Donald Schell, who up to the time of the tragedy had been a loving husband, father and grandfather, shot and killed his wife, daughter, granddaughter and himself after only 2 days on Paxil.
Andy Vickery was the lawyer for the plaintiffs. Through his research he discovered that SmithKline had known that some people become agitated or violent from Paxil. The drug’s packaging at that time did not include any warning of this possible development.
Currently, this warning is given regarding Paxil on WebMD:
“…However, studies have shown that a small number of people (especially people younger than 25) who take antidepressants for any condition may experience worsening depression, other mental/mood symptoms, or suicidal thoughts/attempts. Therefore, it is very important to talk with the doctor about the risks and benefits of antidepressant medication (especially for people younger than 25), even if treatment is not for a mental/mood condition.

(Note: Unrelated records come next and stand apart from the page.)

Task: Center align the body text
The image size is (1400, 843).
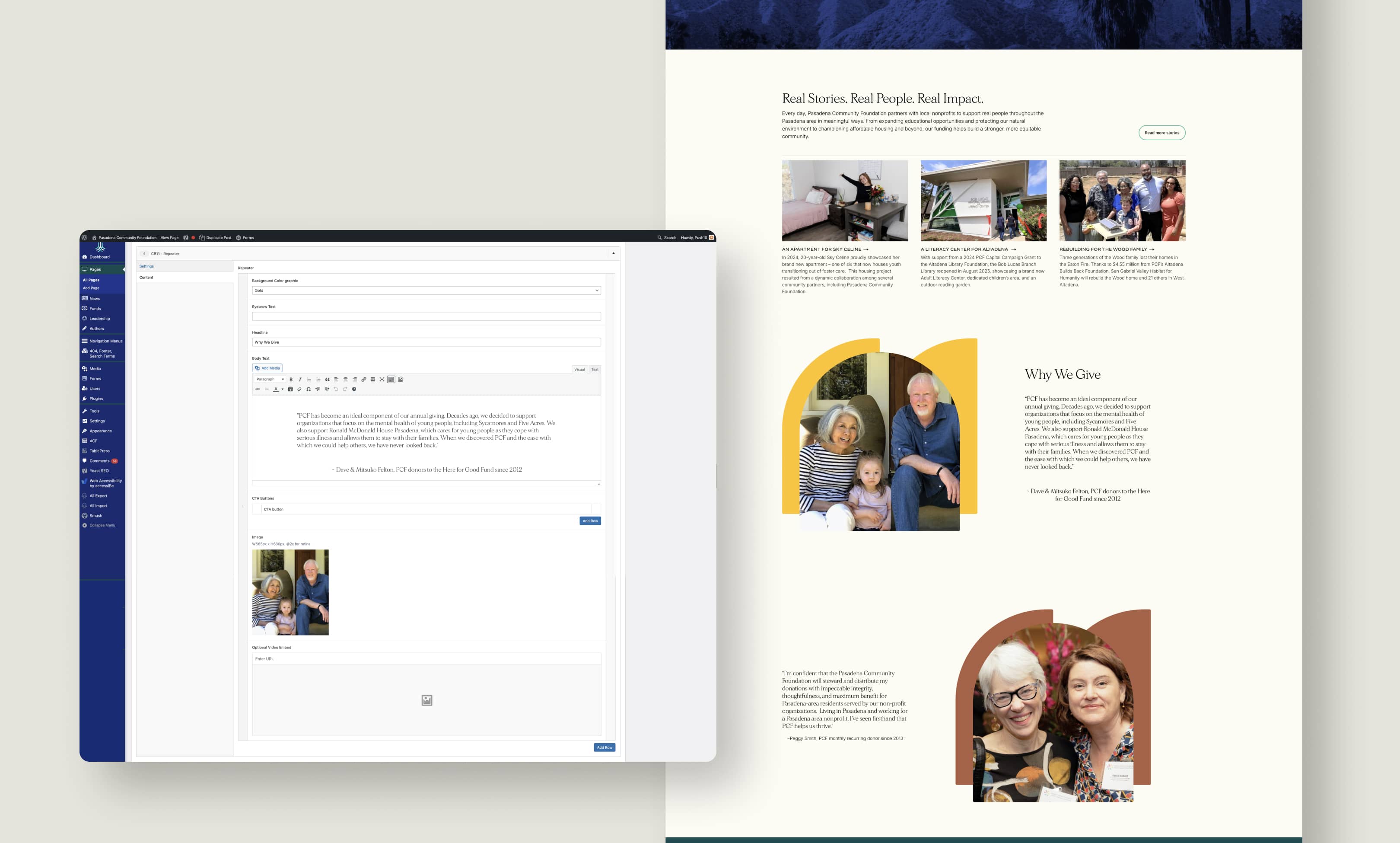Action: 345,380
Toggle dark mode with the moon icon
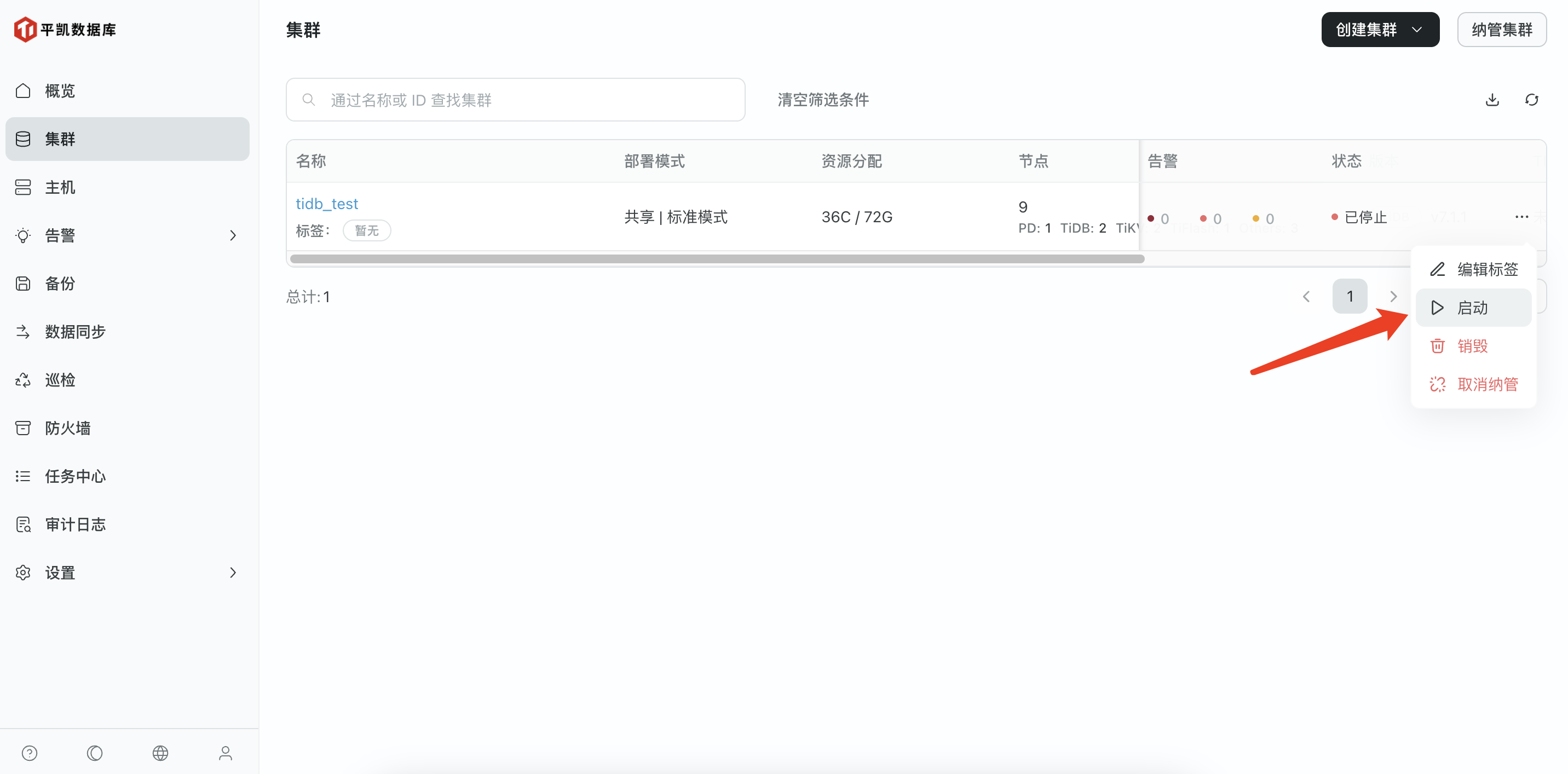Image resolution: width=1568 pixels, height=774 pixels. (x=94, y=753)
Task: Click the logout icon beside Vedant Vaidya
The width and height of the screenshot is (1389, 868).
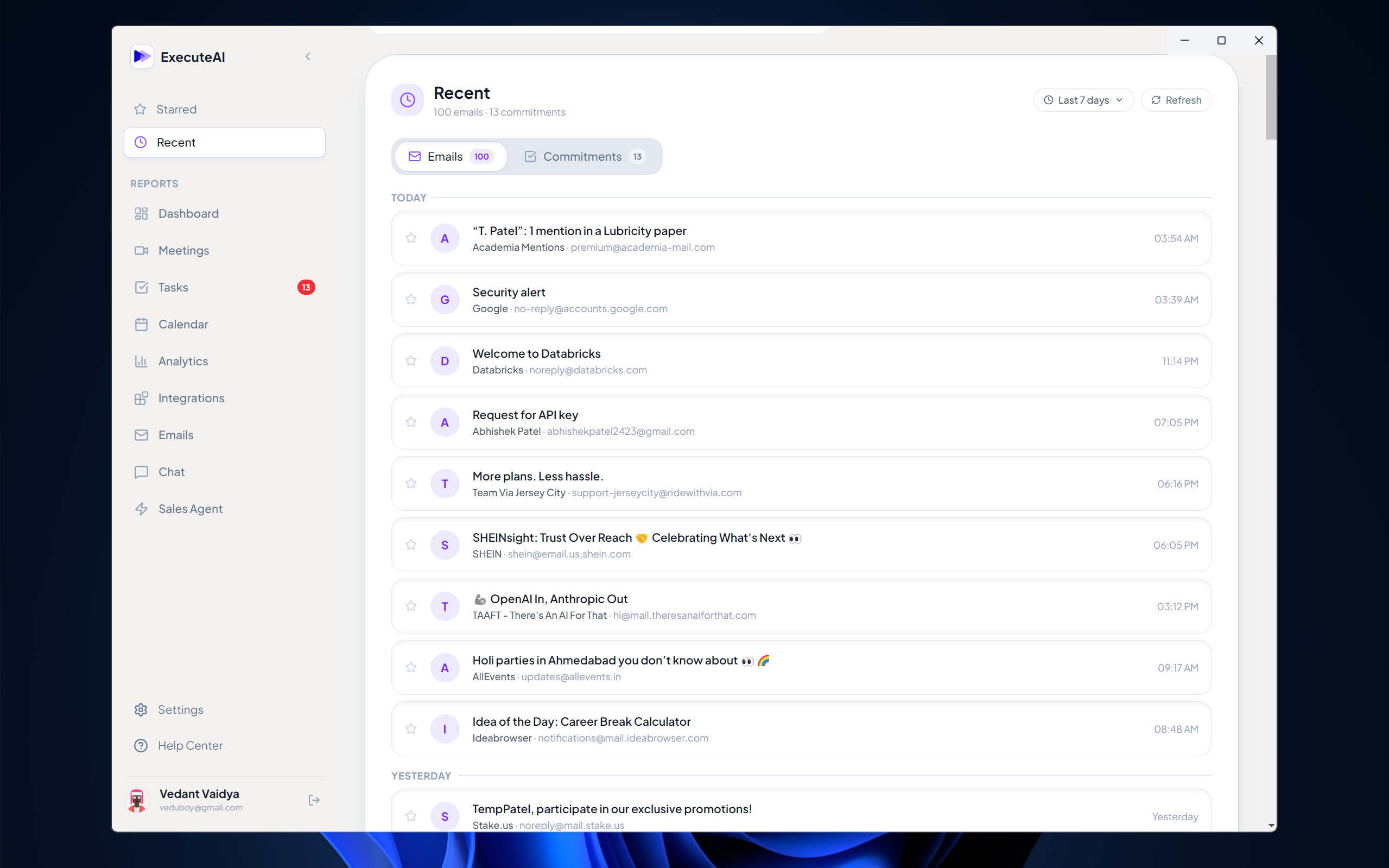Action: [x=314, y=800]
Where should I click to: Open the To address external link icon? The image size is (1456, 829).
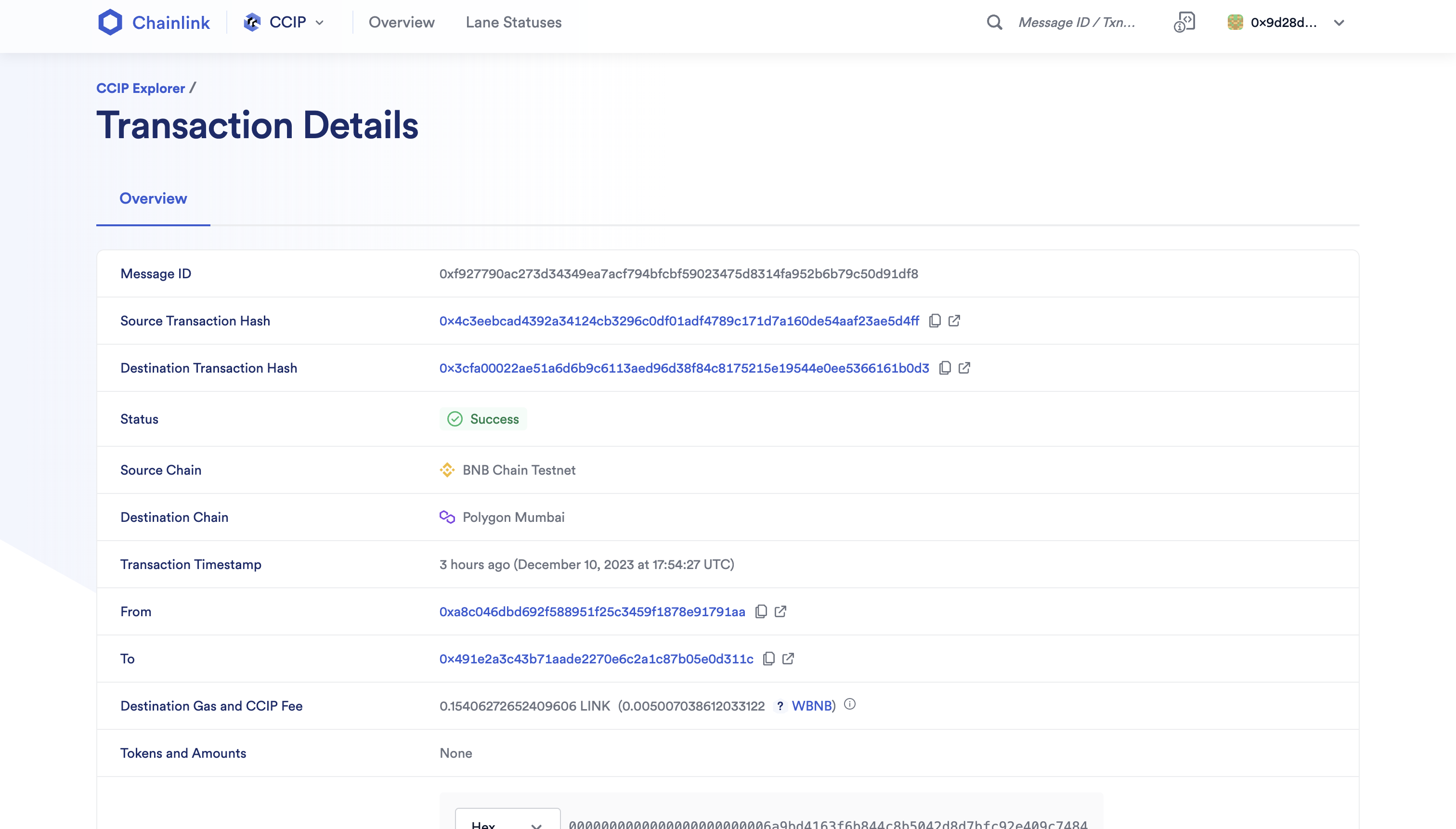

“Tell the doctor immediately if you notice worsening depression/other psychiatric conditions, unusual behavior changes (including possible suicidal thoughts/attempts), or other mental/mood changes (including new/worsening anxiety, panic attacks, trouble sleeping, irritability, hostile/angry feelings, impulsive actions, severe restlessness, very rapid speech). Be especially watchful for these symptoms when a new antidepressant is started or when the dose is changed.”
But what of crimes committed while on antidepressant medication since 2001? Have there been other successful jury trials against drug companies manufacturing psychiatric drugs?
The answer is yes.
In 2012,GlaxoSmithKline pled guilty to a 3 part criminal indictment. They were forced to pay $3 billion in civil penalties and fines for promoting Paxil and Wellbutrin (another antidepressant) for unapproved uses. This included the use of these drugs on children and teenagers. They also did not report safety data regarding their diabetes drug, Avandia to the FDA; this was part of the suit as well.
The pharmaceutical giant was also found guilty of paying kickbacks to doctors, (according to federal prosecutors) “using every imaginable form of high-priced entertainment from Hawaiian vacations, paying doctors millions of dollars to go on speaking tours, to tickets to Madonna concerts.”
GlaxoSmithKline also helped publish a medical journal article that “misrepresented data from a clinical trial and exaggerated Paxil’s ability to treat depression in adolescents.”
The drugmaker, not surprisingly, admitted no wrongdoing
The settlement period covered the late 1990s to the mid-2000s. During that time, GlaxoSmithKline sold $10.4 billion dollars worth of Avandia, $5.9 billion of Wellbutrin and $11.6 billion of Paxil. These figures put the $3 billion dollar settlement in proportion: it is less than 15% of what they amassed from selling the 3 drugs implicated.
Perhaps Big Pharma believes the “collateral damage” (i.e. violent homicides, suicides and birth defects) is worth a paltry 15% of their profit. Since no remorse or admission of guilt was noted, one can expect more of the same in the future from these same companies.
The criminality of pharmaceutical companies and that of their minions, the psychiatrists, must be recognized for what it is. Since they admit no gullibility for the wake of human tragedy and misery they leave behind, their onslaught must be halted by prosecuting them in court for their crimes.